During authoring of the decision model, the ML provider allows discovery of how the ML model has been implemented. It happens often that the data model used by rule writer and the one used by data scientists are not aligned.
Rule writers may use a Business facing data model which represents data with a vocabulary close to natural language, as would be found in policy document. For example, it may represent customer category as Bronze, Silver and Gold. Whereas data scientists often use data derived from databases backing actual legacy production systems, in which data may be represented differently, for example a customer category may be described a 1, 2 or 3 as a DB field.
This is where the wrapping of the ML model into a Predictive Model in ADS may prove handy, as it provides a pre- and a post-processing steps in which to perform such data transformation, that would hide this additional complexity to the rule writer, who can then focus on defining business policies using an easy to maintain language.
ADS also provides the user with a wizard that helps the writer maps easily the types needed as part of the function call to the predictive model. It also handles the versioning, something important as the decision model is only valid and validated with a specific version of the matching ML model, thus they need be governed together.

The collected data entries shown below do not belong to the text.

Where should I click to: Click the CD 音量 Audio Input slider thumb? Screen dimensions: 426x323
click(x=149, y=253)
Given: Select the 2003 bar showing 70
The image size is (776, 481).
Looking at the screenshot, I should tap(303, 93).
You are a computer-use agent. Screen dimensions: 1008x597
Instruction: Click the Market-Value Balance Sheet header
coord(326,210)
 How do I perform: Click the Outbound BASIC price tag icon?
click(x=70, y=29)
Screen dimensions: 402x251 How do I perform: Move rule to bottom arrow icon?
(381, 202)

For a detailed step-by-step example of how to implement such an invocation, the reader should refer to the Sample called “Machine Learning Model – Full Path” as pointed at this url: https://www.ibm.com/docs/en/cloud-paks/cp-biz-automation/24.0.1?topic=artifacts-integrating-machine-learning
Openness
Even though out of the box samples are provided for models developed with Watsonx.ai, ADS can cater for customers who have chosen a different vendor for their ML model development and execution. As such, the functionality of ADS, both at authoring and run times, is not limited to the Watsonx implementation, and can instead be linked to other 3rd party platforms, such as Amazon Sagemaker, Microsoft Azure and others. In order to do so, the integration bridge, called Open Prediction Service Hub, is available as open source software, at this url: https://github.com/IBM/open-prediction-service-hub
Conclusion
In this article, we outlined the structure of the various decision models in ADS, and how they can be composed to take advantage of available predictive models in order to augment the prescriptive logic with prediction scores derived from data.
This combination gives full strength to the decisioning capability and helps automate decisions in a more intelligent way by leveraging data-driven insight in policy-driven prescriptive logic, to achieve automation that is more inline with corporate strategy and more precise to reach set business goals.